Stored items
════════════════════
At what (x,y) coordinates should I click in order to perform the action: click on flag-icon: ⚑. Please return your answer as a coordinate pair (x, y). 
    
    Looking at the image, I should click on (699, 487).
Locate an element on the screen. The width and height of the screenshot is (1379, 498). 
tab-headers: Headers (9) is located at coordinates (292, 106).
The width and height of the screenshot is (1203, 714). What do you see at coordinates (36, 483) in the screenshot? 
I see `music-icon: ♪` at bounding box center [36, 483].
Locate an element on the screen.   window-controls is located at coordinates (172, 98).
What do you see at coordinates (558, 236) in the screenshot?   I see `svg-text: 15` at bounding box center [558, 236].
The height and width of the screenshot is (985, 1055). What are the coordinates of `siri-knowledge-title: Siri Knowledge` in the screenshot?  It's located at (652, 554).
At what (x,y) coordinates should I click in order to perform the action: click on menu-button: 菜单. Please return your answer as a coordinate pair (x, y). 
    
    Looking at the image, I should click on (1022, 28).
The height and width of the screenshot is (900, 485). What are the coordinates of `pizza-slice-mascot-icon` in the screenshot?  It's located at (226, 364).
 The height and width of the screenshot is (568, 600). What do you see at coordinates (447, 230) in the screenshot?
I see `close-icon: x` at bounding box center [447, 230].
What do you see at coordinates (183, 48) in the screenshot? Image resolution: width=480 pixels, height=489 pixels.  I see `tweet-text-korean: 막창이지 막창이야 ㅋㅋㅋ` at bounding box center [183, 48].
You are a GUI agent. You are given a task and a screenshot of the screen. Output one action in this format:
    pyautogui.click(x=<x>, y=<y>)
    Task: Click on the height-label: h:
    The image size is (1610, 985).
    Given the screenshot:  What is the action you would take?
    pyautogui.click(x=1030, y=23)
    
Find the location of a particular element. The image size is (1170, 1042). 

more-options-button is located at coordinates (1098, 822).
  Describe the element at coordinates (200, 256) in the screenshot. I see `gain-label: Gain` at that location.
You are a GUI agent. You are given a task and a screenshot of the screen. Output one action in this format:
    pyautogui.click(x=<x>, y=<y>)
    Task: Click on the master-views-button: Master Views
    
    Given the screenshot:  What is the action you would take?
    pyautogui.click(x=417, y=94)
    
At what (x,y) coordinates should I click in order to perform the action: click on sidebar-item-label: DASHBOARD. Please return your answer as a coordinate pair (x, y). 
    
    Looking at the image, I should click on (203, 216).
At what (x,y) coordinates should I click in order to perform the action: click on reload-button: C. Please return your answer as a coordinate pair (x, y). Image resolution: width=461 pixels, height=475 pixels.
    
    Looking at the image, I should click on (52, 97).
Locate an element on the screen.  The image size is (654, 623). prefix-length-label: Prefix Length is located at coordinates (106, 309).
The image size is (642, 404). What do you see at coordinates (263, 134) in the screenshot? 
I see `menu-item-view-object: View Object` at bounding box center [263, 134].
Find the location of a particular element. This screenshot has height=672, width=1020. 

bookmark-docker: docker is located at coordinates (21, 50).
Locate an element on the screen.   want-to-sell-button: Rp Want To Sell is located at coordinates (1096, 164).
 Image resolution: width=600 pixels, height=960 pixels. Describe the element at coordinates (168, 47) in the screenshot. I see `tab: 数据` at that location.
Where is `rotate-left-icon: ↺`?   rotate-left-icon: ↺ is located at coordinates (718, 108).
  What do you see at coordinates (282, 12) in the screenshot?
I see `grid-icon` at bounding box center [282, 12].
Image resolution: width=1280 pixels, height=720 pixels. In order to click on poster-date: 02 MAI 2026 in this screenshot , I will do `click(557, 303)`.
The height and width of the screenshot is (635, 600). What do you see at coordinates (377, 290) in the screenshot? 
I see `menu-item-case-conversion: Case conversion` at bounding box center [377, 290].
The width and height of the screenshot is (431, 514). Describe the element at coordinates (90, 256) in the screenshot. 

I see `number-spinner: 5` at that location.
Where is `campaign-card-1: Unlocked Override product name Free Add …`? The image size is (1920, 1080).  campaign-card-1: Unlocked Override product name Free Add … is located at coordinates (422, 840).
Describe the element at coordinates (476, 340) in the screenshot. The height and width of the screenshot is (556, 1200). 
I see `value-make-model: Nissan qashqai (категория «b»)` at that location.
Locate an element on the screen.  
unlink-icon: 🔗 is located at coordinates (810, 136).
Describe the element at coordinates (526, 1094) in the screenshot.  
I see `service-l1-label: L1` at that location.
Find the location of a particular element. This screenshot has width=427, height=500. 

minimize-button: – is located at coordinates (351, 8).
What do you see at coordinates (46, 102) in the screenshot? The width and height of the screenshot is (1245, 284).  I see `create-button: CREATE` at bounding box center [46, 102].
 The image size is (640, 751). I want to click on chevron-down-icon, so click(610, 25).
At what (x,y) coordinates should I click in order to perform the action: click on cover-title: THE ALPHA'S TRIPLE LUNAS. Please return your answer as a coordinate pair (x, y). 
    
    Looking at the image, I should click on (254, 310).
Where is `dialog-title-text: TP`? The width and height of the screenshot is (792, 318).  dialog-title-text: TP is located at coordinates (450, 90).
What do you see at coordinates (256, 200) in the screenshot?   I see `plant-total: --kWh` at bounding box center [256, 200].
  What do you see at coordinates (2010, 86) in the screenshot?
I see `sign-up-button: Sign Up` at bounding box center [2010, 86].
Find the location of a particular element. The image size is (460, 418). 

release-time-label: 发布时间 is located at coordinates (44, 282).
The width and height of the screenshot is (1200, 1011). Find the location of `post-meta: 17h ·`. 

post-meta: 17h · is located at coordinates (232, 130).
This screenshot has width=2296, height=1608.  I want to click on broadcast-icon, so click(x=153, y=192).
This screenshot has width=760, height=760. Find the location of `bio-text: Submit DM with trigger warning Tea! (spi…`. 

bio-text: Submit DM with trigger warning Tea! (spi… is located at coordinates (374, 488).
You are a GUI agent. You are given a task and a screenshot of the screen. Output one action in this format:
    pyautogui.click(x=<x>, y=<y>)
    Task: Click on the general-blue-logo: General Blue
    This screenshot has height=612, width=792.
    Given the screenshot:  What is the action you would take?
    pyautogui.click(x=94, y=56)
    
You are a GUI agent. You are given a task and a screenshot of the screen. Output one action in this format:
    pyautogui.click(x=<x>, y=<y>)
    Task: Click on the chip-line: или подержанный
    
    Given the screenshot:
════════════════════
#### YOUR OBJECTIVE
Gather every line in the records above that contains the string "location". Treat the match as case-sensitive.

#### ANSWER TO THIS EXERCISE
Find the location of a particular element. The image size is (1170, 1042). 
  Describe the element at coordinates (200, 256) in the screenshot. I see `gain-label: Gain` at that location.
Find the location of a particular element. This screenshot has height=672, width=1020. 
 Image resolution: width=600 pixels, height=960 pixels. Describe the element at coordinates (168, 47) in the screenshot. I see `tab: 数据` at that location.
I see `number-spinner: 5` at that location.
I see `value-make-model: Nissan qashqai (категория «b»)` at that location.
I see `service-l1-label: L1` at that location.
Find the location of a particular element. This screenshot has width=427, height=500. 
Find the location of a particular element. The image size is (460, 418). 
The width and height of the screenshot is (1200, 1011). Find the location of `post-meta: 17h ·`. 
This screenshot has width=760, height=760. Find the location of `bio-text: Submit DM with trigger warning Tea! (spi…`. 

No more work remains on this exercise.